What you have to do
Only the lines from the top of the records below through the line containing "This screenshot has height=377, width=868." should be printed, exactly and without pictures.
(Material supplied Opens)
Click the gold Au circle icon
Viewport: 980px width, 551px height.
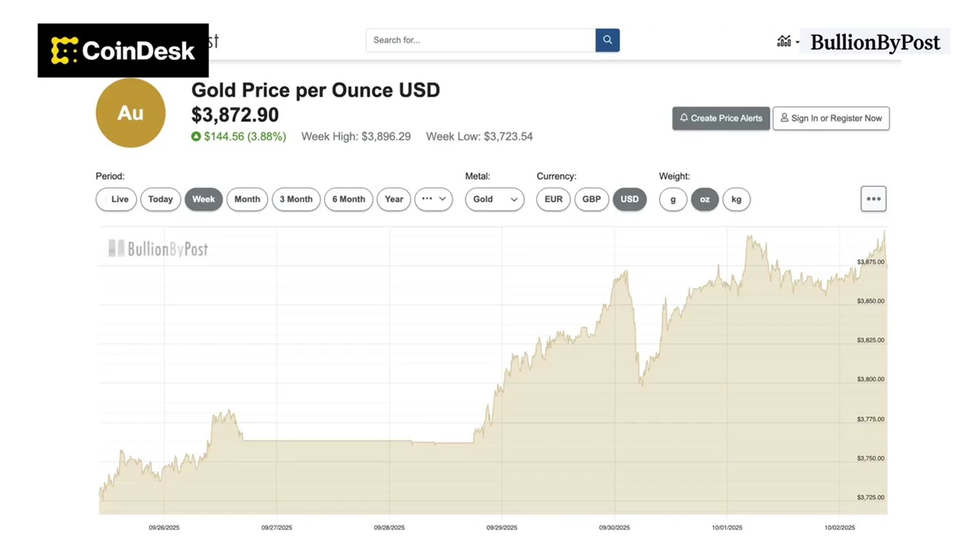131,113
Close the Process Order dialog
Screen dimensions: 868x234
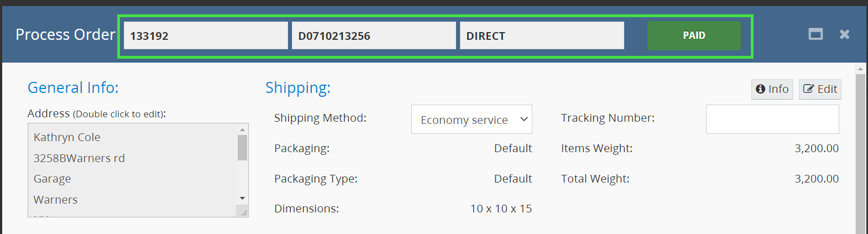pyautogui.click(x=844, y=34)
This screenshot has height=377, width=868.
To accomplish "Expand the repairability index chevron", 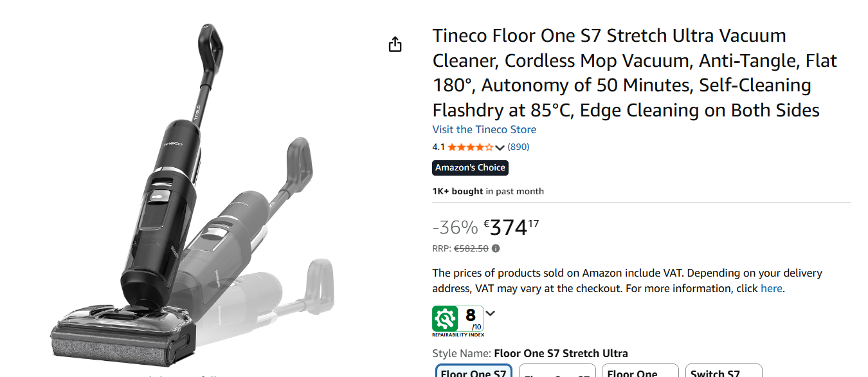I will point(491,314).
(Material supplied Closes)
Response to this task
Click the gold Au circle icon
Viewport: 980px width, 551px height.
131,113
Close the Process Order dialog
Screen dimensions: 868x234
pyautogui.click(x=844, y=34)
This screenshot has height=377, width=868.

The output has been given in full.